Developments in the region remain dynamic and the Rajah & Tann Asia Team is very much in the thick of many of the developments and on-going matters. Please reach out to us if you wish to further discuss these developments.
New KPPU Case Handling Procedure May Allow Dismissal of Anti-Competition Investigation Based on Change of Behaviour
Starting from April 2023, businesses must follow the new case handling procedure regulation under the Indonesia Competition Commission (“KPPU”) Regulation No. 2 of 2023 on Case Handling Procedure (“New Regulation”). The New Regulation became effective on 31 March 2023, even though it only became available to the public on 6 April 2023.
The New Regulation replaces the entire case handling procedure regulation in KPPU. Among others, a notable new feature under the New Regulation is the allowance for reported parties to propose a change of behaviour to the KPPU during the investigation stage instead of going through the preliminary examination hearing without admitting guilt and regardless of other reported parties doing the same. This is significant because if the KPPU accepts the proposed change of behaviour and the reported parties fully implement such change, the KPPU will dismiss the investigation altogether and the reported parties will not be subject to any sanction.
New Regulations Relax Criteria for Foreign-To-Foreign Merger and Charge Filing Fees for Merger Notification
The Indonesia Competition Commission or KPPU has issued a new merger control regulation, namely KPPU Regulation No. 3 of 2023 on the Assessment of Merger, Consolidation, or Acquisition of Shares and/or Asset that could Result in Monopolistic and/or Unfair Business Competition Practices (“New Merger Regulation”). Although this New Merger Regulation was only made available on 6 April 2023, it became effective from 31 March 2023.
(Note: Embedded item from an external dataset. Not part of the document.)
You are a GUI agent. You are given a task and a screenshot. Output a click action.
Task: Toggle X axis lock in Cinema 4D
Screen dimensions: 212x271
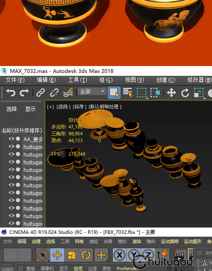120,255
Under the New Merger Regulation, a notification of foreign-to-foreign merger transaction only needs to be filed with the KPPU if both parties have assets and/or generate sales/turnover in Indonesia. This is a major departure from the previous KPPU Regulation No. 3 of 2019, which mandated filing even if only one party to the transaction had a nexus to the Indonesian market (click here for the notification criteria in the previous regulation). In addition, the threshold analysis for asset calculation reverts to the Indonesian basis from the worldwide basis.
Several days after publication of the New Merger Regulation, the government introduced a filing fee for merger notification through Government Regulation No 20 of 2023 on Types and Tariffs of Non-Tax State Revenue Applicable to the Commission for the Supervision of Business Competition (“GR No. 20/2023”). GR No. 20/2023 was enacted on 5 April 2023, but will become effective 30 days from the enactment date (i.e., 5 May 2023)
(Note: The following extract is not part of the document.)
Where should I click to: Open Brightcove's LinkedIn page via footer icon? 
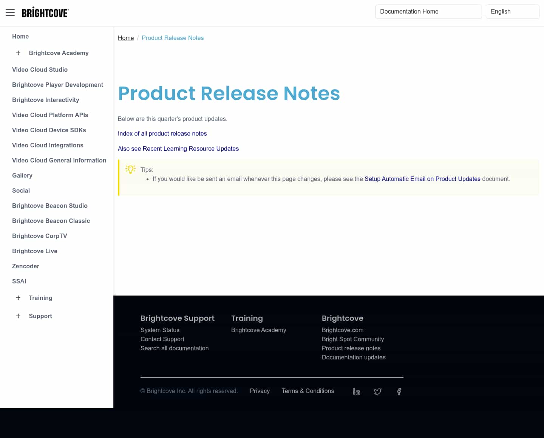356,392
Last year, the Financial Services Authority ("OJK") issued OJK Regulation No. 11/POJK.03/2022 on the Implementation of Information Technology by Commercial Banks. This regulation was part of the revolution by OJK of regulations on data, technology, risk management, collaboration, and institutional setting, all of which is designed to boost the acceleration of Indonesia's digital banking transformation. To follow up the regulation, OJK issued OJK Circular Letter No. 29/SEOJK.03/2022 on Cyber Security and Resilience for Commercial Banks ("Circular") as one of the implementing regulations to safeguard this digital banking transformation.
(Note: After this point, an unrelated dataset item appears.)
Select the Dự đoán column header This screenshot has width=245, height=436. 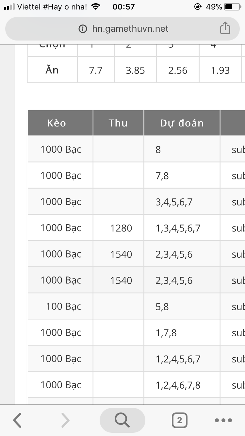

In the Circular, the OJK puts the onus on commercial banks (which include conventional and shariah banks) ("banks") to identify their cyber security risk by going through a series of assessments and processes on an annual basis. Once banks completed the self-assessment, they must report their self-assessed rating to OJK. In addition, banks must also report any cyber incident to OJK and set up a new cyber security structure.